Why is it, that very few people who exercise for strength consider training grip? When training for true strength, how many times have you felt your grip has let you down? I would suggest the most obvious example of this for most people is when training the deadlift. I know for my self that if I'm doing strength or power sets with the deadlift, that my grip tends to stop me from pulling the bar as I get towards the end of my sets, how about you?
Now you might be saying, well that's what wrist wraps are for. Hmm, well sure, that will help you pull the bar, but I am an advocate of only being as strong as your weakest link. If my grip can't pull the weight, why pull the weight at all?
Oldtime strongmen focused hugely on grip. For them to lift heavy and awkward objects, they had no option but to have the grip to do it. There were no grip aids, or wraps!
If you were to have a hunt around on the net, you might be surprised to find that there is a huge cult following for grip strength and training. There are numerous folk who focus their whole training around grip. I myself never used to train grip specifically until not too long ago, but once the grip bug bit me, I became hooked.
I have always been aware of my grip as I spend a lot of time hanging of pull up bars, throwing KB's around and doing power lifting. But I never considered training just grip to help with other exercises, I always just figured that my grip would progress with what I was doing. And to a degree it did, but since training grip, I feel my progress in other areas has progressed a lot quicker.

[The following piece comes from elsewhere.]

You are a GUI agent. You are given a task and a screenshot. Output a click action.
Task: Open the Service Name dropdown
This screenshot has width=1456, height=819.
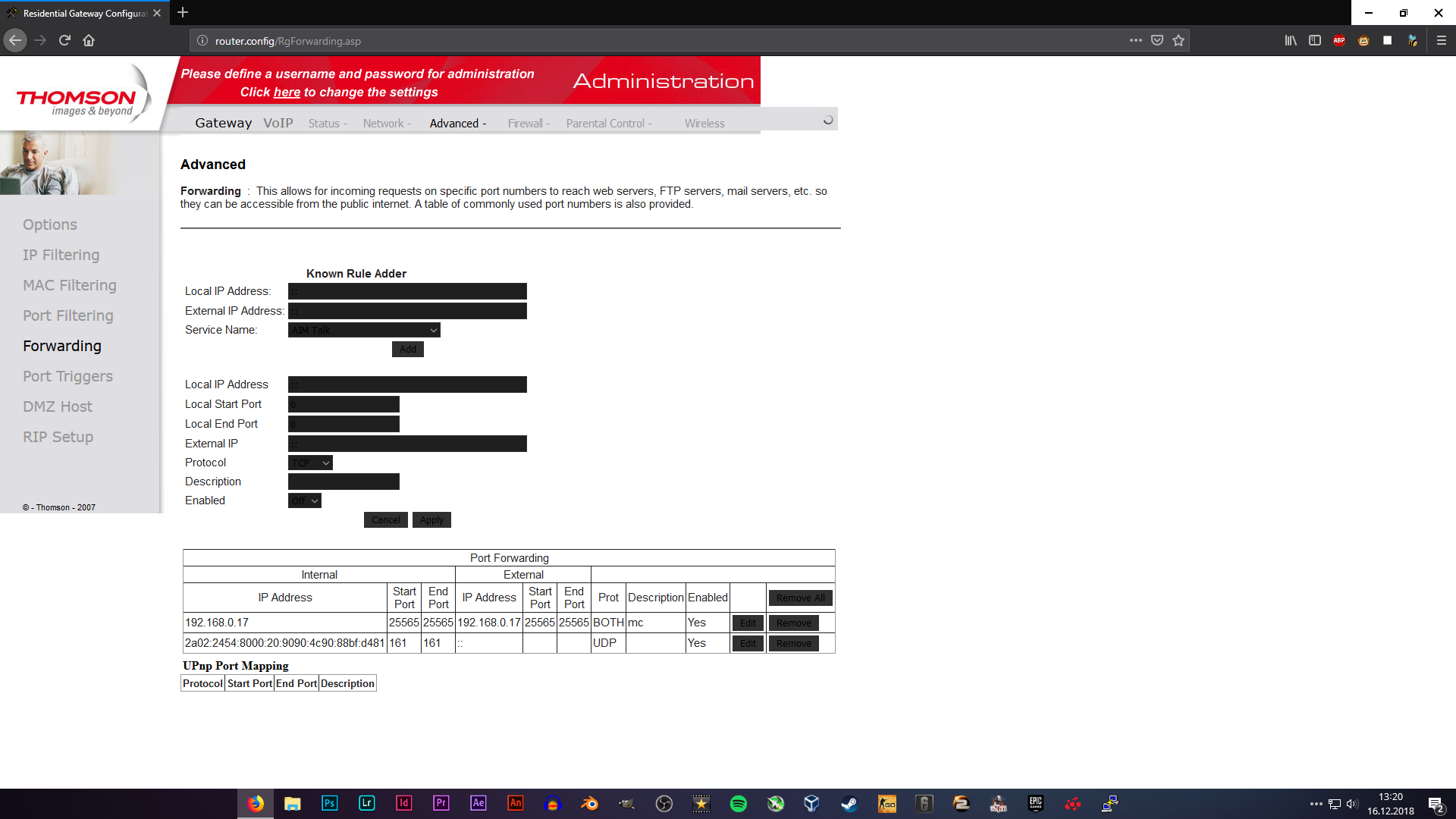tap(364, 330)
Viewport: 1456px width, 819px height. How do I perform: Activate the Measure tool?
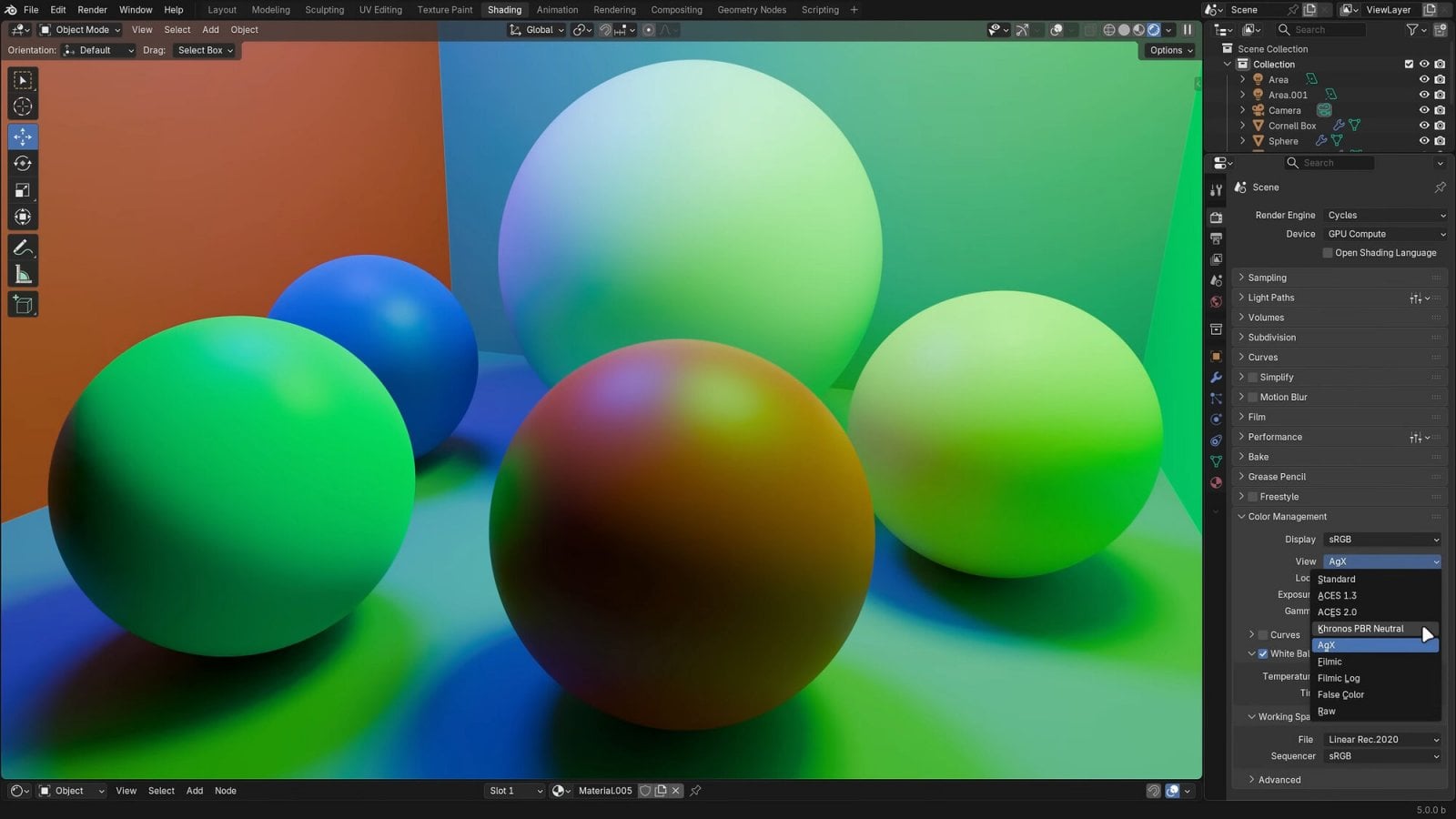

So when I'm talking about grip, what am I talking about. It is pretty well accepted that there are three types of grip.
Crush grip - Mashing grippers, crushing cans
Pinch grip - Picking up an object with fingers on one side and thumb on the other
Support grip - Hanging of bars, pulling bars
I believe all three types of grip should be trained for complete grip and hand strength. And how do you train them you ask?
There are many many ways, and I will list a few, but first I will tell you one way for each which on there own will greatly improve your grip.
Crush grip - The main way this is trained is by using grippers. But not you basic gripper where you do hundreds of reps. Head over to Ironmind and get yourself a set of Captains of Crush grippers, the gold standard of strength grippers.
Pinch grip - The easiest way to do this, by weight plate pinching. Not only can you pinch heavier weights to progress, but multiple plates as well to make it more difficult.
Support grip - You probably think doing deadlifts would be the go, and you would be right, especially one hand deadlifts, but I like another exercise, towel hangs. Sounds basic..try it. Throw a towel over a pull up bar, double it up and try and hang off. The end goal, hanging off it with one hand.
So, a very quick run down on grip, but there is a lot more, and I will address some more in part 2.